Thanks Kijinki. Way over my head, but I appreciate the attempt.Draw on paper two horizontal lines connected by 45 degree transition. Let say, that level recognition point is in the middle of this transition. This will correspond to particular point (draw vertical line). Now, replace this 45 degree straight diagonal line with wobbly line - like sinewave (that’s added noise). Vertical point corresponding to midpoint will change. Vertical line (time) was shifted.
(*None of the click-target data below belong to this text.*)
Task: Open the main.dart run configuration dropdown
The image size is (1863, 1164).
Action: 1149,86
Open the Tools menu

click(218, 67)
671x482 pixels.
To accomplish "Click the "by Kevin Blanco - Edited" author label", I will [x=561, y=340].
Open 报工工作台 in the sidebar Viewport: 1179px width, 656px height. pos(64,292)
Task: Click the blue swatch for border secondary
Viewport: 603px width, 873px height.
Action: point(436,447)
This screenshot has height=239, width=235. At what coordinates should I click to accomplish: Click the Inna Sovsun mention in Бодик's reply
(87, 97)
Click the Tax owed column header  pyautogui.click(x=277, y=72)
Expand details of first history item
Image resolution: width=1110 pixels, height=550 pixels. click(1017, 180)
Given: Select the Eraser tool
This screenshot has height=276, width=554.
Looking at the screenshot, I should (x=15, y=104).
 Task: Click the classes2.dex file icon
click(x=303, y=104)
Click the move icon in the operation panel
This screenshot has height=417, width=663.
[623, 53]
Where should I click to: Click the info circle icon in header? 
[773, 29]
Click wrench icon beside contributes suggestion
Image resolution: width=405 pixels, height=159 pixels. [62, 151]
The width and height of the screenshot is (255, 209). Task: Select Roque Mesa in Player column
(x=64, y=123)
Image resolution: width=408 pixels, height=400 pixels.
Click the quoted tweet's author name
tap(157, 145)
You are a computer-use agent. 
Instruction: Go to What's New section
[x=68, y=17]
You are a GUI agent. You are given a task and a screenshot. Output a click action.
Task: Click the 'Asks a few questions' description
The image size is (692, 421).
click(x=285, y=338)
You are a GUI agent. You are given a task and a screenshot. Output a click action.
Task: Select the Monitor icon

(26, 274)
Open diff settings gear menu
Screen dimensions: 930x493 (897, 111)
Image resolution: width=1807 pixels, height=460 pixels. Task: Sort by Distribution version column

Imagine that you send digital stream producing 1kHz tone. If this digital stream shifts back and forth in time 60 times a second it will result on analog side of D/A conversion with 1kHz tone and two added tones at 940Hz and 1060Hz called sidebands. Amplitude of these sidebands will be proportional to amount of the shift. These sidebands are extremely small, but are still audible since they are not harmonically related to root frequency (in this case 1kHz). With many root frequencies (music) there will be many sidebands, resulting in added noise. This noise is present only when signal is present, so it is hard to measure it. In addition, this shift of the streamed data doesn’t have to be caused by one singular frequency, like 60Hz (correlated) but it might shift at multiple frequencies (uncorrelated).
Perfect transitions (like 0ns) will still have amplitude variations of the midpoint, but it won't change the time moment of level recognition (exact moment of transition). That way slower transitions are more likely to add noise induced jitter.